Защита Отечества - страница 25



– Имя Богдан в нашем народе знатное. Только вот сношка моя Дуняшка настояла Егором сыночка назвать, в честь его папаши непутёвого. Может быть, с Божией помощью ещё одумается. Там, за Дунаем, православному люду несладко.

После этих, весьма тяжёлых для себя слов, Никанор Сидорович сник. Опустил переполненные слезами глаза.

– Грех-то какой, – со вздохом выдавил он из груди.

Иван, понимая, что попал в живое уважаемому человеку, и заглаживая свою промашку, решительно прибегнул к мудрости древних.

– Храни, Господи, новорожденного казака Егора! – уверенно заговорил Жмых, а далее они уже произносили вместе:

– От сглаза, зависти, соблазна и предательства! От шальной пули и острой сабли!

После этого заклинания поднялись на ноги. Трижды перекрестившись, выпили горилки.

Вареник бросил в рот грибочек, Иван же, довольный собой, закусывать не спешил. Достал люльку и принялся набивать её табачком из предложенного Никанором Сидоровичем кисета. Со всех сторон к шатру Вареников уже спешили гости.

День великого равноденствия медленно завершался. Пушистые стрелки нежно-белых перистых облаков на чистой лазури неба и великая сила живительного света тонко играли сейчас с человеческим воображением. Поэтому живописную картину на мгновение замершей во времени вечерней зорьки потерявшее от доброй чарки чувство времени человеческое сознание могло легко воспринять за ранний час рассвета. И только точно знающие свой срок комары кружили над прибрежным камышом огромный хоровод. Осмелевшие в сгущающихся сумерках лягушки орали свою дикую песню на все просторы плавней. С востока решительно надвигались на засыпающую до утра землю чёрный мрак и прохлада.

К этому часу добрый повод у Вареников обернулся для всех переселенцев во всеобщий праздник. Щедро накрытый стол ломился от еды и выпивки. Наскоро утолив голод, резвая молодёжь за праздничным столом долго не засиживалась. Весело суетилась на просторной поляне. Одни стаскивали всё, что горит, для костра. Другие, собравшись тесно в круг, соревновались в танцах. Степенные ветераны, напротив, из-за стола выходить не спешили. Веселили доброй горилкой сердца, основательно ублажали жирным кусочком ненасытное чрево. Охотно судачили на древние темы, настырно спорили, а то и вовсе громко ругались.
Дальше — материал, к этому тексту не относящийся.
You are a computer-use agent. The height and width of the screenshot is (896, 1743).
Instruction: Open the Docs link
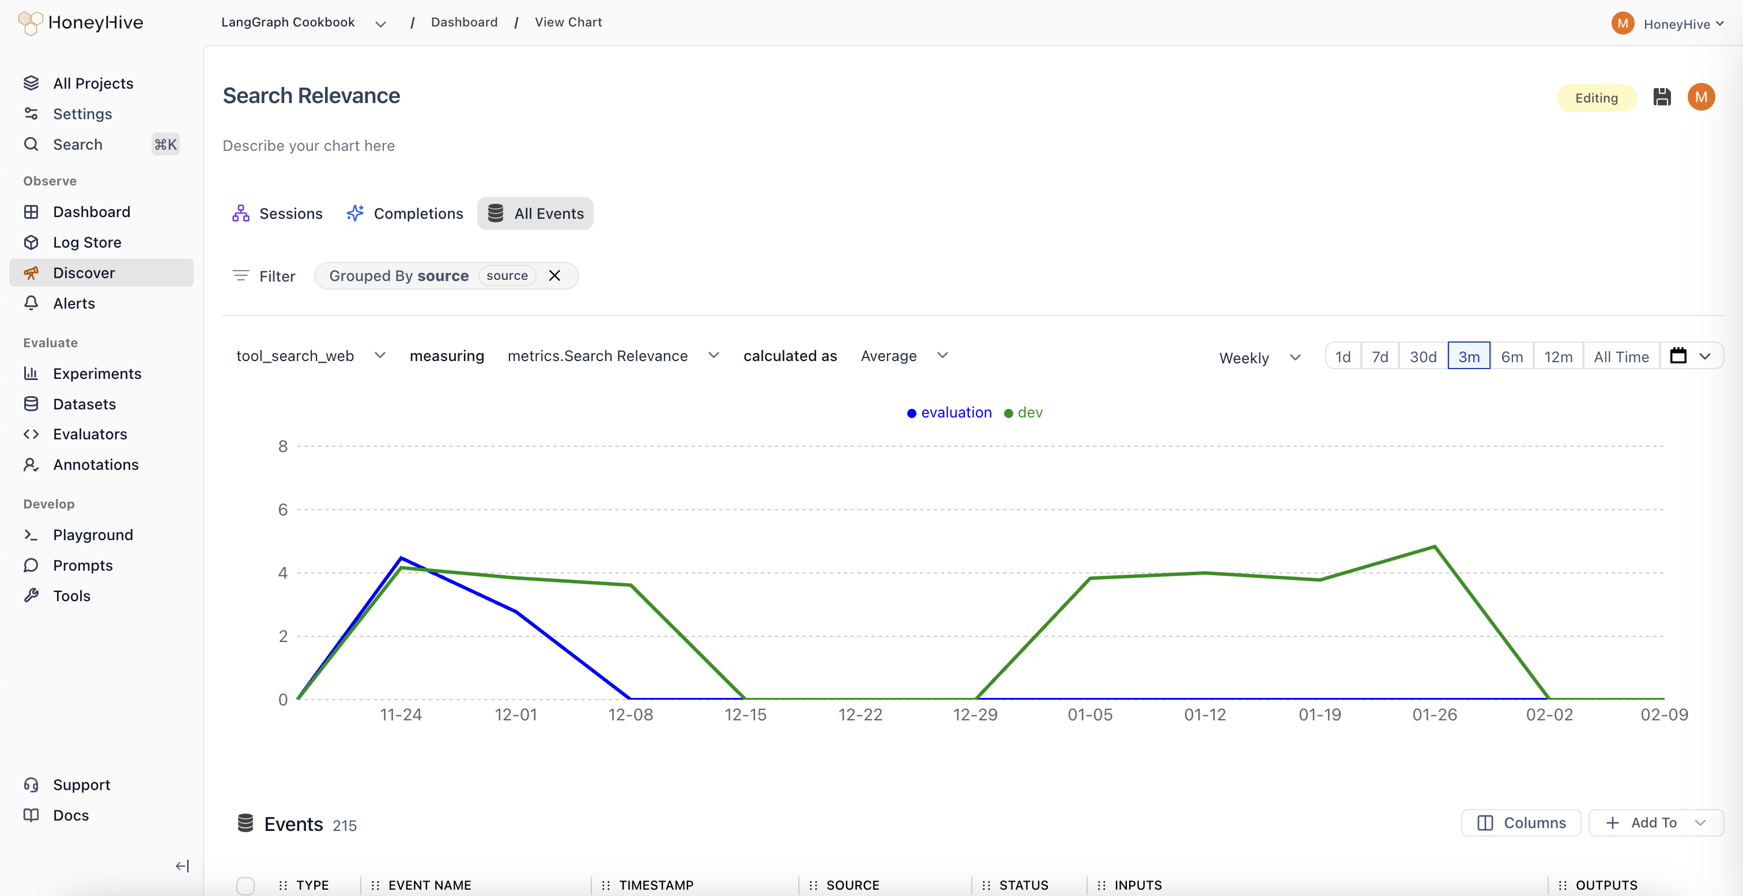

Подвыпивший Иван Жмых, видя, как возле Ганны увивается Федька, сын хуторского старосты, быстро потерял всякий интерес и к еде, и к выпивке. Чтобы хоть как-то подавить в себе коварные мысли, Иван, не раздумывая, вышел на круг к молодым и что есть мочи принялся на зависть всем отплясывать гопак. Так увлёкся неистовым задором танца, что дед Федос не выдержал, ворвался в круг, чтобы противостоять Ивану. Вначале даже на какой-то миг превзошёл Жмыха, но после сложного движения сник от острой боли в пояснице. Его жена, тётка Приска, мигом пришла ему на помощь. Бережно подняла с земли любимого мужа и под обидное улюлюканье бесстыжего молодняка увела горе-танцора на место за столом. Федос даже не расстроился, выпил горилки и простодушно улыбался в свои густые усы. Приска, жалея мужа, грозила кулаком в сторону распоясавшейся молодёжи. Иван, поймав кураж, зашёлся в танце еще быстрее, а Ганна, видя на лице его бесовскую усмешку, невольно подумала о человеке, найденном на обочине дороги. Сердце её дрогнуло и, гонимая нежными чувствами влюбившейся с первого взгляда женщины, поспешила к своему шатру.